Mary Rogers

 

 

 

 

 Mary Rogers

Mary Bean Rogers was part of the circle of artists who helped influence the American Modernist movement during the early 20th century. She graduated from the Shipley School in Bryn Mawr in 1921 and attended the School of Industrial Art in Philadelphia and the Pennsylvania Academy of Fine Arts where she met artist and future husband, Richard Rogers. She also formed connections with several blossoming art students in the Philadelphia region including noted Bucks County artist, Anne Goodell Lathrop and studied under the direction of Modernist painter, Arthur Carles, Jr. During the early years of her marriage, Bean and Rogers spent several summers at the Breckenridge School of Art in Gloucester, Mass. under the instruction of American painter Hugh Henry Breckenridge.

Mary and her husband lived in Norristown until they purchased the historic Daniel Hiester House in Sumneytown, Pa.

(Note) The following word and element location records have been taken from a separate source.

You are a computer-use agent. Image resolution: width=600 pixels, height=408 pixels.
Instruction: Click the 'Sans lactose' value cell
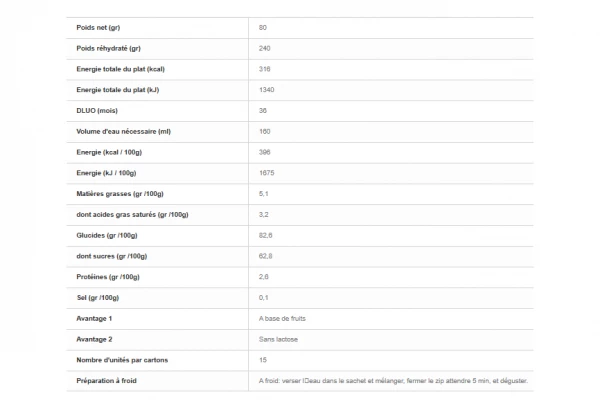277,339
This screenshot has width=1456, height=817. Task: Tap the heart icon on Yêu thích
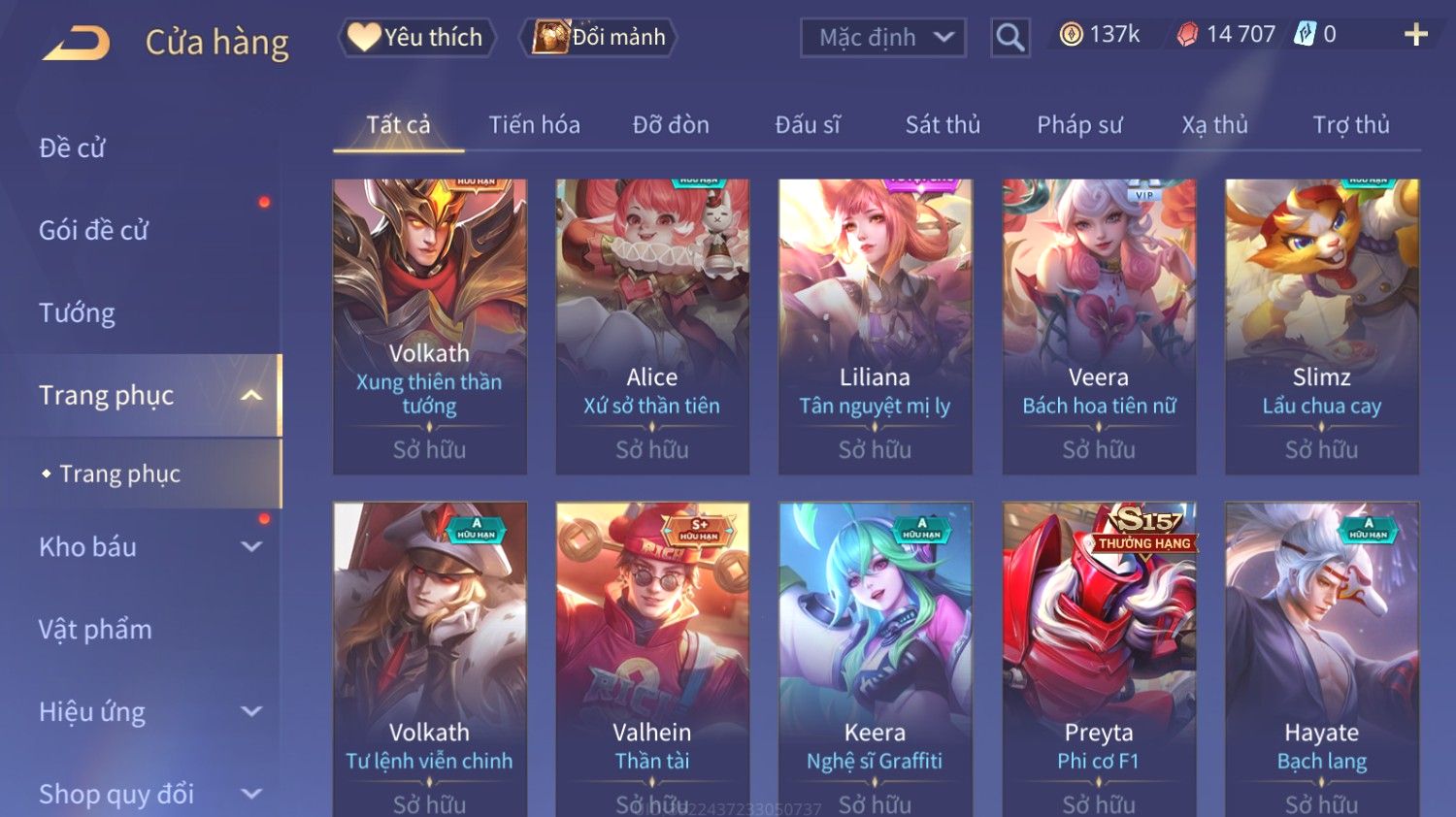pos(364,37)
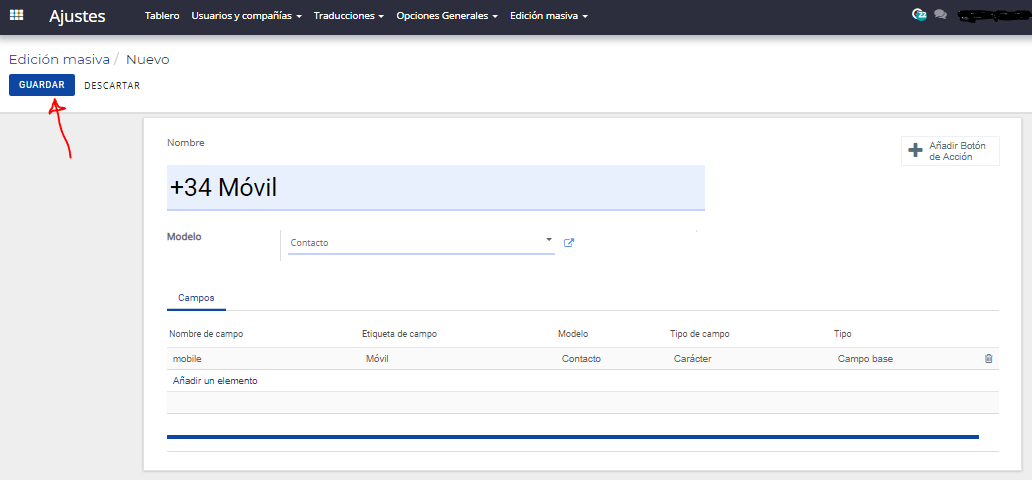Viewport: 1032px width, 480px height.
Task: Click the Añadir un elemento link
Action: [215, 381]
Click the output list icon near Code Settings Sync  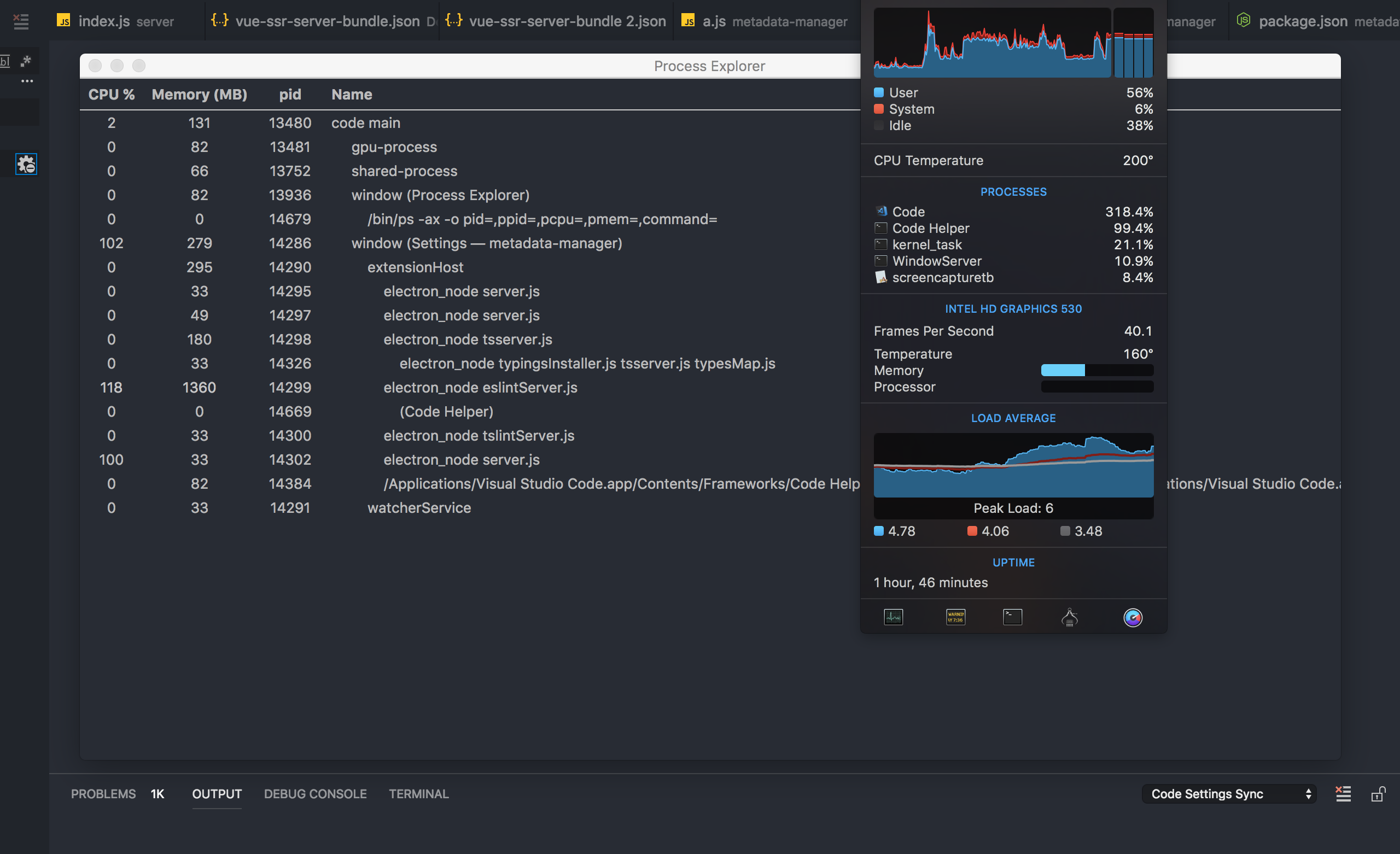pyautogui.click(x=1343, y=794)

The 1757 Georgian style house was home to Revolutionary War colonel, Statesman, and patriot Daniel Hiester. The house was included in the very first colonial map of Pennsylvania. Bean continued to paint throughout her life and was connected to an extensive network of local artists. In her personal belongings was found pamphlets for some of her exhibitions. Notably, she showed at the Art League of Washington D.C. in 1933 with such artists as John Fulton Folinsbee (1892-1972), Edward Shepard Hewitt (1877-1962), Frederick William Harer (1879 - 1947), and Bernard Badura (1896 - 1986) among others. In a personal correspondence between herself and Nancy Lathrop, it is mentioned that the renowned art collector Duncan Phillips compared her style to a Matisse.

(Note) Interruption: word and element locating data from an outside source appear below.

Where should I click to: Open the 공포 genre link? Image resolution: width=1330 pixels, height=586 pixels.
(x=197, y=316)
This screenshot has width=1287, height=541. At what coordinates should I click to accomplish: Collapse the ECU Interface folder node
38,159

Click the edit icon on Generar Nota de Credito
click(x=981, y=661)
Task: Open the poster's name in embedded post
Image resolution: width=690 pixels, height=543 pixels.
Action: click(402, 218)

Another noted exhibition was the Annual Water Color and Miniature Exhibition in 1928 where she exhibited a watercolor titled “Nantucket; No. 2.” She was a member of The Plastic Club in Philadelphia, an art club strictly for women artists. Bean exhibited her watercolor “Behind the Church” with The Plastic Club in their Thirtieth Annual Colour Exhibition along with Fern Coppedge (1883 - 1951), Wuanita Smith (1866 - 1959), Cora Smalley Brooks (1885 - 1930), Mildred Bunting Miller (1892 - 1964), and many other women artists. Other known places of exhibition include the Baltimore Water Color Club; Baltimore Museum of Art, First Annual Exhibition of The Boston Society of Independent Artists; Boston, Mass., Cheltenham Township Art Centre along with Walter Emerson Baum (1884 - 1956), and a personal exhibition at the Beach Theater; Cape May, NJ. Mary Bean and her husband were immersed in the Philadelphia art scene and in the development of American Modernism. Their involvement in the art world helped trailblaze the movement from Impressionism to Modernism. After being hidden away in storage for a number of years, Alderfer Auction is proud to present Mary Bean’s paintings for the first time in decades.